Is your social net working? We connect by networking and finding opportunities to grow our social net.
Are your connections helping you? Here are comments, feedback from the creatives… Most people like Artists and other professionals like to think that Social Marketing is a fad, or it’s too time consuming, they all have merits and need to be considered.
However,r every person has a Social Net – whether it’s in a forum, a discussion group your friends on and off line, places that you can go for help, your co-operative or Business Association. Your Social Net, is wherever you go to be social, to use the tools that are made available to all of us.
Has anyone got a program for people like me can follow to get some beginning results and become encouraged about doing more? I am trying to get “into” social media to advance my art career but it’s very confusing and seemingly huge. For those in the know here’s a question for you:
How would you go about using social media to develop gallery representation?
The paradox for many artists is that they desire intensely to communicate and be understood but find the expression of this need through their work and not through more active, fluid and immediate channels such as live communication. Perhaps the answer is that with indirect media such as this one, or blogging, or other social media, the artist has much-needed time to reflect, to write and edit, to experiment with one idea then change it — without the pressing need to be socially “interesting,” with all the pressure that entails.
For people for whom communication is MOST important (ie., artists), social chitter-chatter can be incredibly demanding and demoralizing simply because one can’t get the whole idea across, or because one’s conversational counterparts are unable or uninterested in investing the deep attention required to really understand the other.

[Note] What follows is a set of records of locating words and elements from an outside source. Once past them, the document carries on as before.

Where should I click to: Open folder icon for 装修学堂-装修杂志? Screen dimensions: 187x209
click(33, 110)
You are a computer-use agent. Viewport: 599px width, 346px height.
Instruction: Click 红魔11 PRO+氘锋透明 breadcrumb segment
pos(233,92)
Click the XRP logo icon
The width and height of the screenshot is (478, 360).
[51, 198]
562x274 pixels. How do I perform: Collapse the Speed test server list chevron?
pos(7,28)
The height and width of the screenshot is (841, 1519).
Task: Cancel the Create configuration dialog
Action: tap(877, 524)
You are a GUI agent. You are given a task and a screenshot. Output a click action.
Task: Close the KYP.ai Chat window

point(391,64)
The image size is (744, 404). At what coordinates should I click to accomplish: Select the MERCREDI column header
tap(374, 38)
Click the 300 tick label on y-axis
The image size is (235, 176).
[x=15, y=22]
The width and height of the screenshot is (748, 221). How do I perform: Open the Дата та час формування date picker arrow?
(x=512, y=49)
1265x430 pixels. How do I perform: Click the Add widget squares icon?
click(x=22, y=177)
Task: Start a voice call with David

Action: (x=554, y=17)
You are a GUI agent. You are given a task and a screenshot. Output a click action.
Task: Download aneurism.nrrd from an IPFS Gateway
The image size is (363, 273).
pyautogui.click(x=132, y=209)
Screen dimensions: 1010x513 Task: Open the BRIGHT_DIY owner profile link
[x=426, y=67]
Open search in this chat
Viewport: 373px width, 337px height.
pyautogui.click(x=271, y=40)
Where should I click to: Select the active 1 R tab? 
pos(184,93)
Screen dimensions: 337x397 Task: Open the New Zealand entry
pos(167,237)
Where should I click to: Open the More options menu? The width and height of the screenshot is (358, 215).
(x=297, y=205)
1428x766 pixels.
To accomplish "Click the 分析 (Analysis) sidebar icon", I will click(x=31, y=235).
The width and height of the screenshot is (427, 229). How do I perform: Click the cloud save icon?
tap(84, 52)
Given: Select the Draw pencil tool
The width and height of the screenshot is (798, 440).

What if there were a social media in which texting-level word babble were not permitted, and only those media capable of complex and subtle thought such as music, images and poetry were allowed? Would we end up talking to the choir or would we find a new level of interchange? Come to think of it, maybe we already have this: concerts, recitals, museums, art auctions, poetry readings, fine publishing…yet if this were enough of a solution why are there so many artists feeling frustrated at not finding a market for exchange? Eric Olson
The last 6 years I’ve used some form of social networking. It’s increase traffic to our web to over 1 million visitors a year. Now we’re working on our “Tribe” Love to talk more with you about it. After all my mission is to bridge the gap between art and commerce. Scott Hull
I use social networking like Twitter and Facebook to promote my blog posts and etsy site. I think it helps bring people to my shows and to look at my blog but it has not helped with sales a whole lot. I am still plugging away at hoping people will buy a few photo prints on my site. Kerry Ann Hawkins
I am truly devoted fan of social media networking. But – as Sue Martin correctly comments – I am also a person who easily makes new friends, who loves to socialize, spend time with people all over the world, work on art project with others – and so on. For me – the social media networking and growing my social net just makes it even easier to connect, and stay connected, with people. It makes me feel that I belong to a larger society of artists. It makes our planet smaller in a way. I really like that. The main thing about successful networking, though, is to always remember this:
The question should never be “What can you do for me? – but always “What can I do to help you?”
Do not expect people to help you, but be very grateful if they do. Your network is a Small World it’s based on this concept of: How can we help each other?
Recently someone posted information about an up-coming art project that they were doing in San Francisco. Immediately I got constructive and good response with suggestions to whom I could contact. Some days later I even got a mail from an investor who is a partner of one of the largest independent galleries in the Bay Area, asking if we wanted to have the exhibition there. Amazing!
However – I know that promoting something that is not your by heart is much easier than promoting yourself. Promoting my own art feels like holding my heart in my hands, hoping that someone won´t step on it. It was less scary to be in charge of a budget of several 100 millions than opening an exhibition. But the good thing about having this experience is that I know that I just have to do it! I have to be out there – I have to talk about my art – I have to visit galleries – and so on.
But I also have to find a way of doing it that is in accordance with who I am. And in that sense social media networking is perfect. I can connect to a lot of people in an easy way. I make valuable connections that are fun and rewarding.